For the past few months, Britain had been pushing for Annan to go and assess the situation in Zimbabwe, a move diplomatic observers said was designed to place the country on the UN agenda for possible censure by the Security Council.
However, it was President Mbeki’s support for such an initiative that added spice to the saga and the world eagerly awaited the Zimbabwean leader’s response to the proposal.
Initially, President Mugabe had invited Annan to come to Zimbabwe to assess the aftermath of last year’s urban clean-up drive after the latter’s envoy Anna Kajumulo-Tibaijuka slammed the operation.
In what observers said was a face-saving move, South Africa’s Deputy Foreign Affairs Minister Aziz Pahad added to this saying: “He (Annan) committed himself to help in Zimbabwe and he will assist the mediator, former President Mkapa, to carry out his work.”
Regardless of the apparent snub on President Mbeki, the latest developments do indicate an increased role for the SADC bloc in any process leading to the thawing in relations between Zimbabwe and Britain.
President Mugabe told the media that Annan had understood his desire to have Mkapa – a member of British Prime Minister Tony Blair’s Africa Commission – mediate under the auspices of SADC.
President Mugabe said: “This is the right approach as far as we are concerned. SADC knows our position better than Europe and that is the position that we accept and we are looking forward to working with members of SADC.”
To this, Annan responded: “I told him (President Mugabe) I was committed to helping Zimbabwe and the people of Zimbabwe and would support the work of the mediator. We both agreed that he (Mkapa) should be given the time and space to do his work.”
Annan added: “Former President Mkapa has been working quietly with President Mugabe. You do not need two mediators.”
President Mugabe pointed out that he and Annan had agreed that the latter’s involvement in the issue could tarnish the UN chief’s image as he served out the last few month’s of his second and final tenure at the helm of the global body.
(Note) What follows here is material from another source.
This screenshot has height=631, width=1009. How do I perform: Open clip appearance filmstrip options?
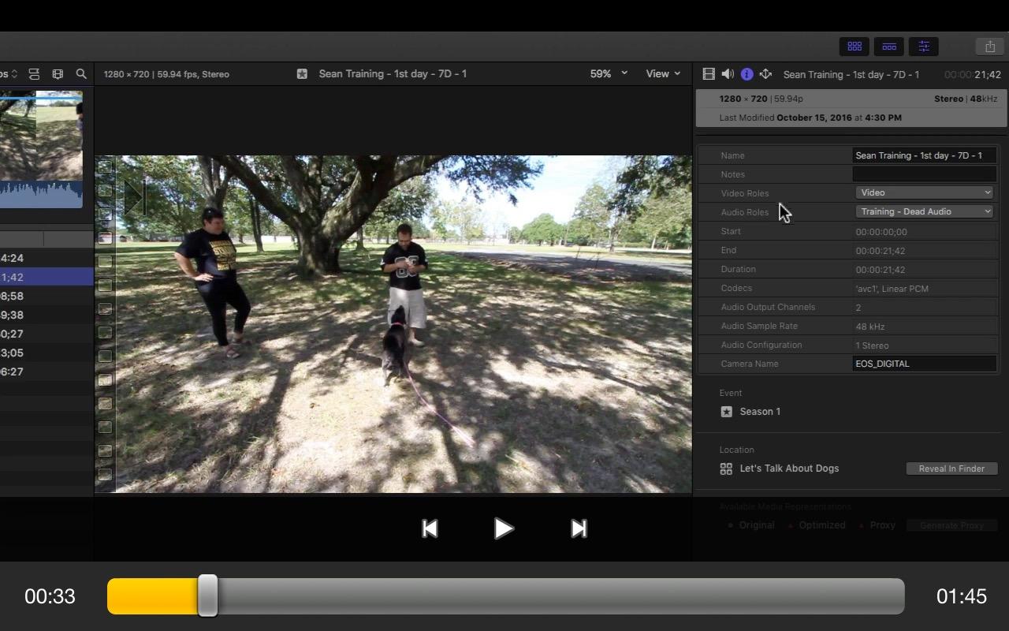coord(58,74)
Annan is serving the last few months of his second and final tenure at the helm of the UN.
Expectedly, there were many people – most of them long-time critics of the Zimbabwe government – who were not amused by the latest twist Annan brought to the tale.
Brian Raftopolous, the executive chair at the Institute for Reconciliation said: “What we have seen in the past is that the Tanzanian government has been very close to President Mugabe. There has been solidarity with him and therefore it’s not quite clear what form this mediation will take, except that he will be a messenger for the Zimbabwean President.”
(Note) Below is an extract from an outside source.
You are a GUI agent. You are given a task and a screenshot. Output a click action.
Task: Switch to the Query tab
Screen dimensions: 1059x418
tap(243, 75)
British Minister for Africa, Lord David Treisman – while expressing displeasure at the outcome of the President Mugabe-Annan talks – admitted that Mkapa was a good choice in mediator.
Lord Treisman, who attended the Summit, said the former Tanzanian leader was held in high regard by the British government.
University of Zimbabwe academic Nedson Pophiwa said the cooption of Mkapa in the equation boded well for Zimbabwe-Britain relations.
He said: “Mkapa worked with the current British government under the auspices of Prime Minister Blair’s Africa Commission. The report the members of that Commission produced bas the cornerstone of British policies on the continent and could form the nucleus of future UK Foreign Office policy.
“Furthermore, Mkapa has the capacity to rally most if not all SADC members around one cause. His good relations with SADC members and with the UK are good for Zimbabwe and Britain.”
Clement Masakure, a doctorate student in the United States said the Mkapa mediation would only succeed if both parties approached him in good faith and dealt openly with the former Tanzanian leader.
He said: “It is obvious that Zimbabwe is comfortable with a Mkapa mediation. This might cause some problems as the two sides have over the past few years failed to agree on less important things.
“London might have an inherent resistance to Mkapa’s proposed role for the simple reason that Zimbabwe is comfortable with him. In the same way, if Britain were to suggest a mediator, Harare might not trust that person because policy advisors there would tend to believe that the mediator is a Blair person.”
A Harare-based observer, Fortune Zishiri added to this saying Mkapa would do well to incorporate SADC as an institution in the negotiations.
“If they work as a regional body they will definitely have more clout. However, even then Mkapa must still be given sufficient room to manoeuvre using his personal and professional influence.
So far, there has been no word from both the Zimbabwe Foreign Ministry and the British Foreign Office as to the level of engagement between the two parties.
Regardless, the European Union has expressed concern at the manner in which both SADC and the AU have handled the Zimbabwe-Britain stand-off.
For their part, SADC and the AU have emphasised that Zimbabweans should be the prime actors in solving their problems and constructive re-engagement with countries like Britain should be approached within the context of the sovereign post-colonial State in the new millennium.
Meanwhile, Zimbabwe scored another diplomatic coup at the AU Banjul Summit when Foreign Ministers of Member States rejected a report by the African Commission on Human and Peoples’ Rights on Zimbabwe and the document was subsequently not presented to Heads of State for possible adoption.